Можно только догадываться, что испытывал Победоносцев, получая письма такого рода: «…У Вас нет друзей (искренних по крайней мере) ни в одном лагере, ни в одном сословии, ни в одной общественной группе. Вам льстят, Вас ненавидя. Дворянство ненавидит Вас как дьяконского внука, стремящегося передать духовенству оставшееся за дворянством право руководства народной школой в лице предводителей как председателей училищных советов. Дворянство боится, что духовенство издавна, Бог весть по каким причинам, озлобленное на всё дворянское сословие, воспользуется предоставляемым ему исключительным правом заведования начальной школой, чтобы передать свою ненависть к дворянскому сословию и будущему поколению крестьян…

Бюрократия средней руки тоже недовольна Вами за предпочтение, которое Вы оказываете духовенству.
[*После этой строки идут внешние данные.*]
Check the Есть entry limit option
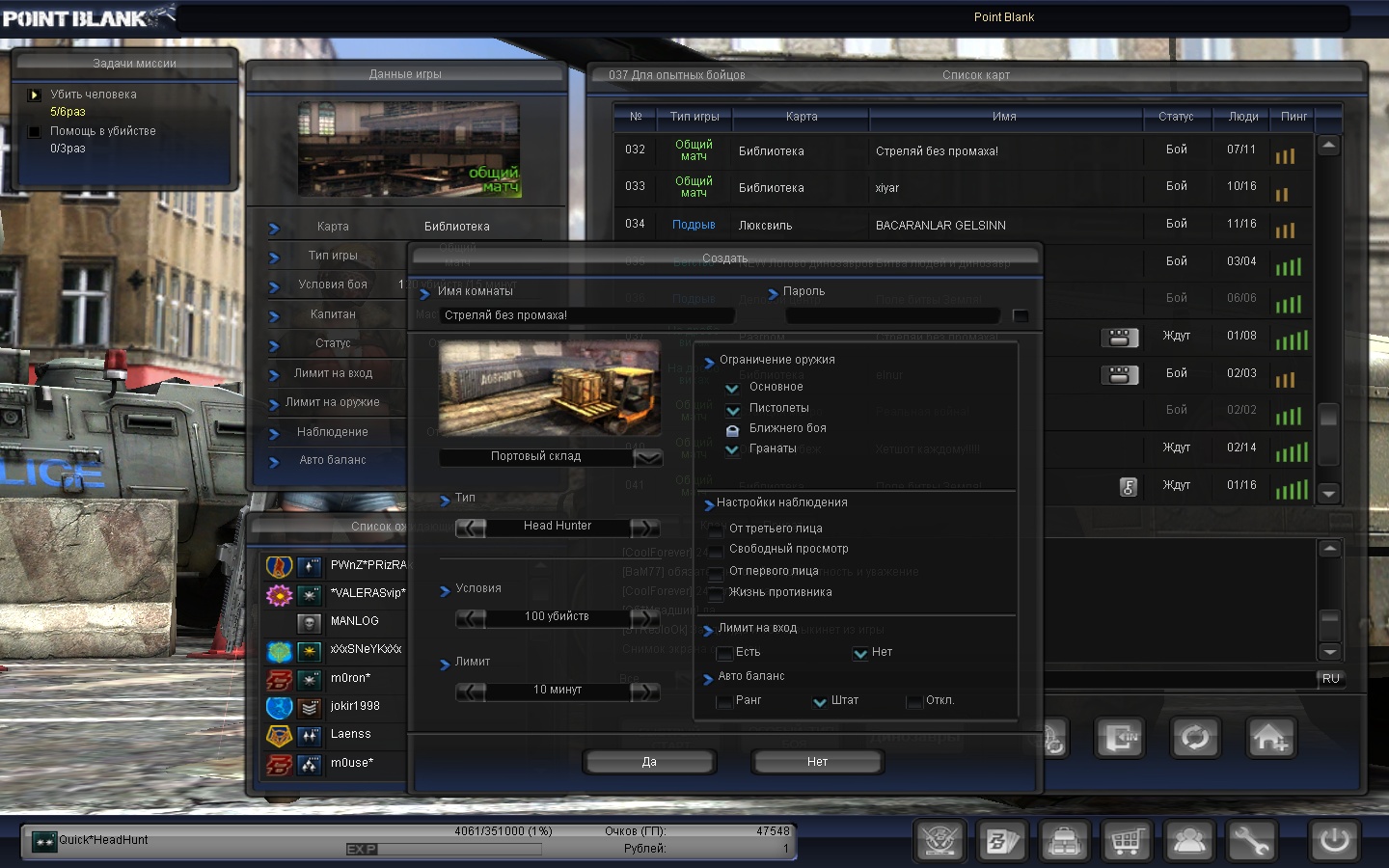The height and width of the screenshot is (868, 1389). tap(724, 653)
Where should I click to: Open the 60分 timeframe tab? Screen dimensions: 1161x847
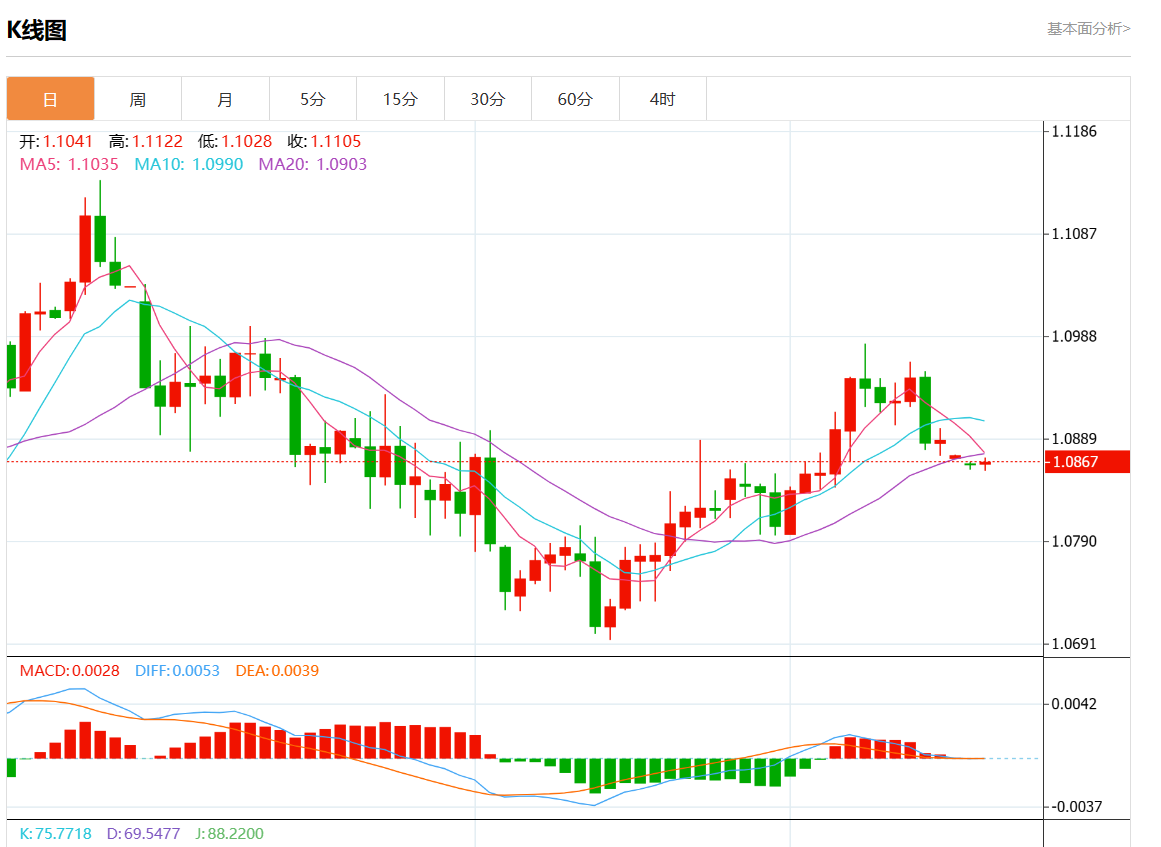point(575,98)
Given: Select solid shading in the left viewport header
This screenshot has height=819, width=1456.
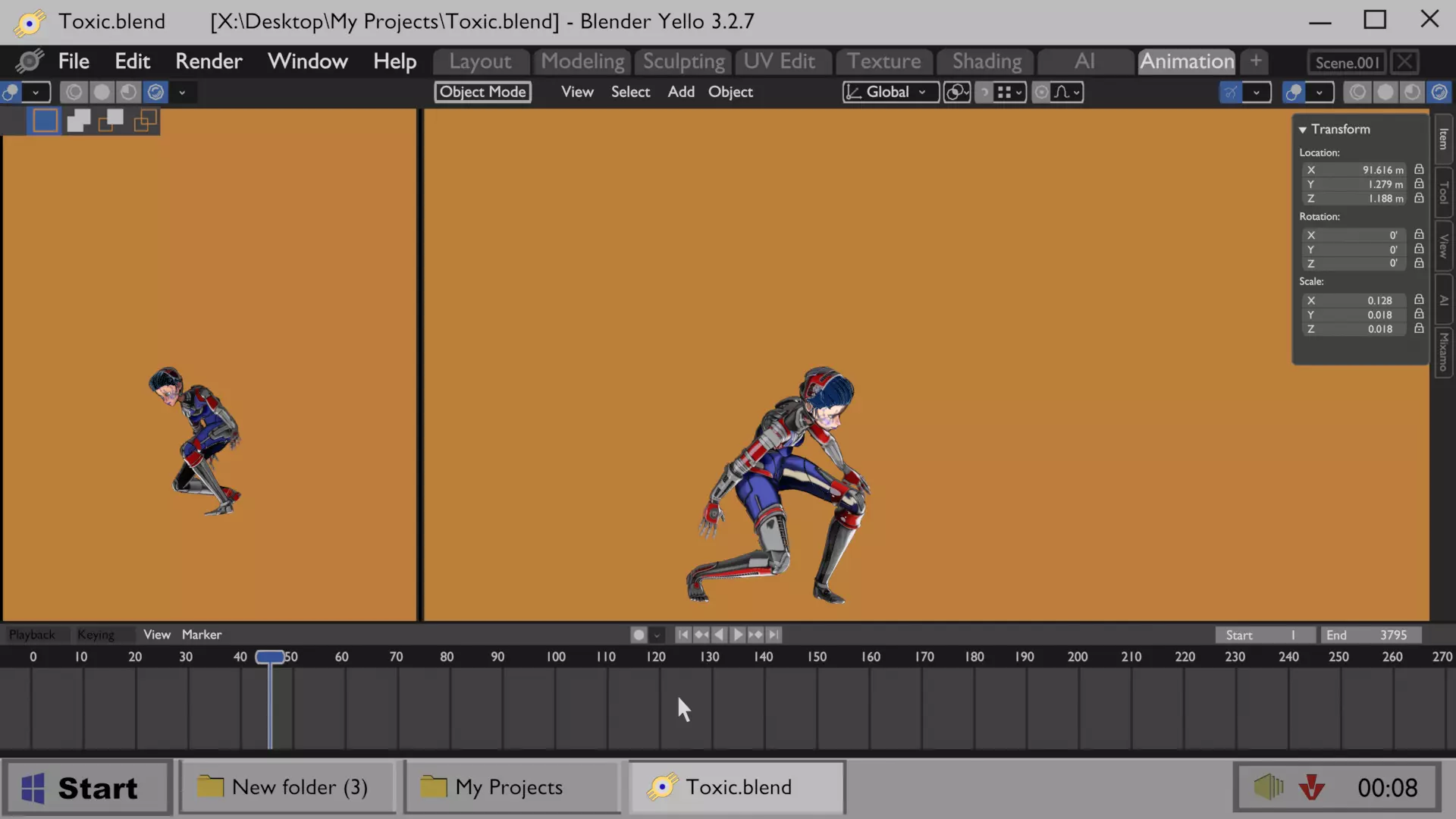Looking at the screenshot, I should [101, 93].
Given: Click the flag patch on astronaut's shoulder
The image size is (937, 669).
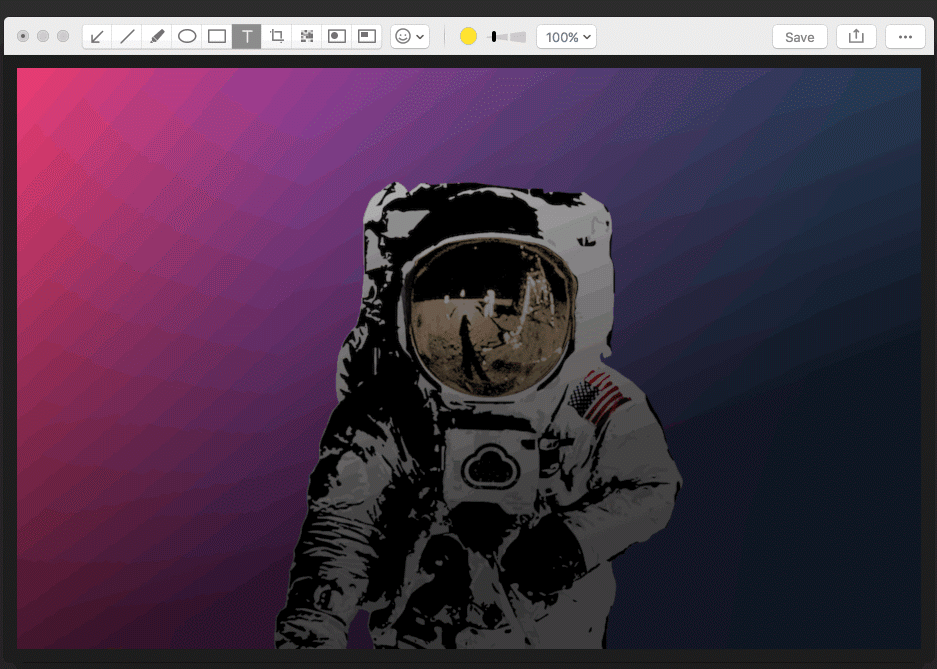Looking at the screenshot, I should point(597,396).
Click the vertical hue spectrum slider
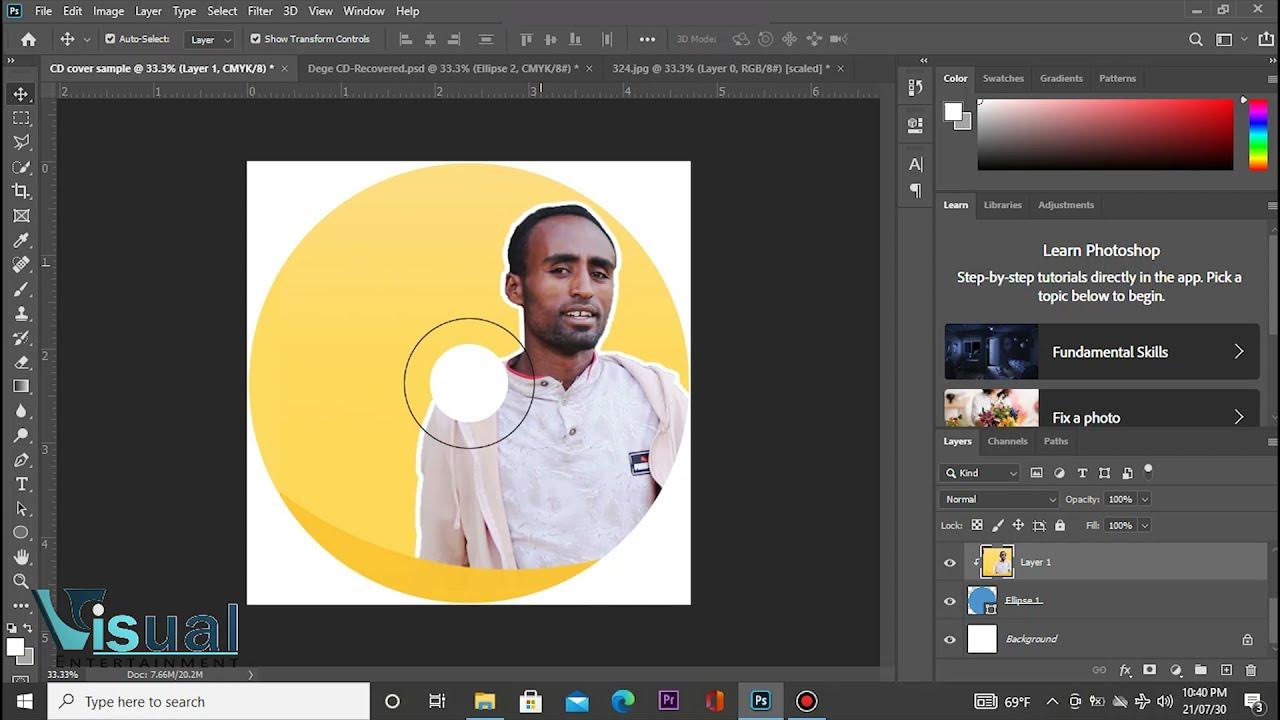 (1258, 135)
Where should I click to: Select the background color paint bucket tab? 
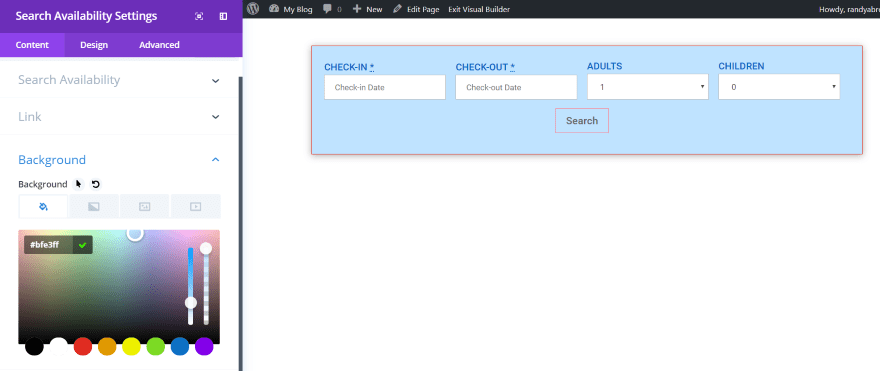coord(43,207)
Она высказывает убеждение, что духовные учебные заведения больше всех других доставляют атеистов, нигилистов и динамитчиков…

Духовенство проклинает Вас за учреждение дьяконов, отнявших у причта значительную часть доходов. Оно ненавидит Вас еще за то, что по Вашему приказу архиереи велят им под угрозой лишения места заводить школы во что бы то ни стало, несмотря ни на что, – за то, что теперь кроме взяток благочинным и консистории приходится платить взятки и отцам-наблюдателям».

Толстого любили, а в распоряжении Победоносцева был только один моральный ресурс – доверие к нему государя, его воспитанника. Поэтому он так болезненно относился ко всякой, даже и призрачной угрозе личного общения Толстого с императором – через письма ли, или, например, через супругу.

Победоносцев был взбешен, когда весной 1891 года Софья Андреевна Толстая с целью добиться разрешения напечатать «Крейцерову сонату» в тринадцатом томе собрания сочинений своего мужа, которое издавала лично она, напросилась на аудиенцию к Александру III, минуя церемониальные законы и воспользовавшись тем, что государь находился в Гатчине, куда и было передано ее письмо:

«Ваше императорское величество, принимаю на себя смелость всеподданнейше просить ваше величество о назначении мне всемилостивейшего приема для принесения личного перед вашим величеством ходатайства ради моего мужа…»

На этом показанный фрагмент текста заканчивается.